One of the reasons this hit me so hard was because I am currently trying to stretch $500 over the next 12 days before my next pay check. I thought I was going to have to put down my beloved pet because I am financially unstable. (Luckily, I took him to a second vet and everything turned out okay).

Like many millennials, I am strapped with student loans and credit card debt. Somehow student loan has come to be known as “good debt” as if any kind of debt is actually good. When we have debt, big or small, it limits our options in life. It eats away at our financial freedom and stability. In my low point, I started to attack myself, “If I wasn’t in debt I could pay this vet bill no problem.”

We never like to think that things will go wrong. I enjoy my ignorant bliss that my cats are invincible. But what if something does? An emergency fund will make you so much more prepared to handle that incidental expense. Now sometimes it might be that you do have the money to fix the emergency but choose not too because you realize that it isn’t as important as you thought it was. That’s fair, but at least you were able to make that decision for yourself. The option wasn’t taken away from you due to poor financial planning.

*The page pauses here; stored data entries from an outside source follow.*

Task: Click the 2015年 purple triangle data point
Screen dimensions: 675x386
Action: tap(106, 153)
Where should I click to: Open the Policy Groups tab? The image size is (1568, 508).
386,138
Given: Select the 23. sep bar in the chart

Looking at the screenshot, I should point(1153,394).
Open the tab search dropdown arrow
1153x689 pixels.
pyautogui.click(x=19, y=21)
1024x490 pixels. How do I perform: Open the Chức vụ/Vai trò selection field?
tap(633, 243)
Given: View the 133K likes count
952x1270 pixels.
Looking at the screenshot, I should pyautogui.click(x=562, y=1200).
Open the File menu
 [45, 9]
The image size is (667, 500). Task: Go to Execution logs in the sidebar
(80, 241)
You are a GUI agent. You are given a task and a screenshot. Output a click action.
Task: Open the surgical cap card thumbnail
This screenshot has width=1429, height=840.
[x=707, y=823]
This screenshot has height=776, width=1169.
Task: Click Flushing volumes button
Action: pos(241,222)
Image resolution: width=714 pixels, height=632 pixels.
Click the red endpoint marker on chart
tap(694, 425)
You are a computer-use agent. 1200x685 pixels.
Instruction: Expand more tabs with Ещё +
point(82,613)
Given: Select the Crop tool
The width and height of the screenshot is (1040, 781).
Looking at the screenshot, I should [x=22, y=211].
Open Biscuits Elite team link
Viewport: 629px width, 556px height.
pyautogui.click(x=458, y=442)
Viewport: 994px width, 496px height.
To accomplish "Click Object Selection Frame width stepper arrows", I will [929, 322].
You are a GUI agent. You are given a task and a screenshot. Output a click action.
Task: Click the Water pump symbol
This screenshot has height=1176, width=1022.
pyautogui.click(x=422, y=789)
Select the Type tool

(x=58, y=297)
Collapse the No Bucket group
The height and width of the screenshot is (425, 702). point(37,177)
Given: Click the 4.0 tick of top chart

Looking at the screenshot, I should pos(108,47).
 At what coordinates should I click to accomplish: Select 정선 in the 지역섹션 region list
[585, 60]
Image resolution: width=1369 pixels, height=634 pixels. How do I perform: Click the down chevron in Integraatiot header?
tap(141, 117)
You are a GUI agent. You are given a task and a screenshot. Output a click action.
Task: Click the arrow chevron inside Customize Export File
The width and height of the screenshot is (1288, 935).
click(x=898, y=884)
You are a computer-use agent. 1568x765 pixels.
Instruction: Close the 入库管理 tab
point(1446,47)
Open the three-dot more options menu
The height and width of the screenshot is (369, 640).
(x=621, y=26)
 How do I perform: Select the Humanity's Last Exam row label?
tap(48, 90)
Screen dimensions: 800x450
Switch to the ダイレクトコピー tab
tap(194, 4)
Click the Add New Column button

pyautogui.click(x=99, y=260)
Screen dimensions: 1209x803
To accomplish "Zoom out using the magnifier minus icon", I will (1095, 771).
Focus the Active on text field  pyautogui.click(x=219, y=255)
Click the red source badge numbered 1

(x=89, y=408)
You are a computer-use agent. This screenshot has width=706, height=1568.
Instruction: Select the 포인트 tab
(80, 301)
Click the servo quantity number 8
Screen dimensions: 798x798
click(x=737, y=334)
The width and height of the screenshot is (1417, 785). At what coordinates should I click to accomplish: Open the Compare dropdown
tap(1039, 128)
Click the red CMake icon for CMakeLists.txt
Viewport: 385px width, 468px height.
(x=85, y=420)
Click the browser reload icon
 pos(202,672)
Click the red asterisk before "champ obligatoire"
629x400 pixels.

As I sit with my cat lovingly beside me, I don’t regret spending the $400 it ended up costing to get him the care he needed. I just wish I could have done it in a more financially secure way.

So how do you start saving an emergency fund?

Figure out what an amount that you can save is per month and then have your bank set up an automatic withdrawal to your savings. If you make saving as effortless as possible the more effective you will be at it. I have been successfully saving $200 a month for the last year using this method. My savings account is one that cannot be easily accessed. Taking money out of it can have a processing time of up to 24 hours. This prevents me from making rash decisions. As someone who has always struggled to save, this has really helped me out a lot. Plus, I’ve been able to watch my progress grow. Having those savings has given me such a peace of mind. Even without something bad happening, simply knowing that there is money ready for me if needed is reassuring.

Any goal is always more attainable when you have a clear end point (My post on bucket lists, relates to this concept). Start small and slowly build your way up to 3-6 months worth of wages. For example, you could start by only wanting $500. This is much more attainable that starting off with aiming for $5000. With an emergency fund you will be well on your way to financial freedom and security. Being prepared for an emergency that may never happen is far better than being struck down by an emergency that you were never prepared for. 

Uncertainty can strike at any age; however, building up this emergency fund in your 20s lays a solid foundation for a financially secure future.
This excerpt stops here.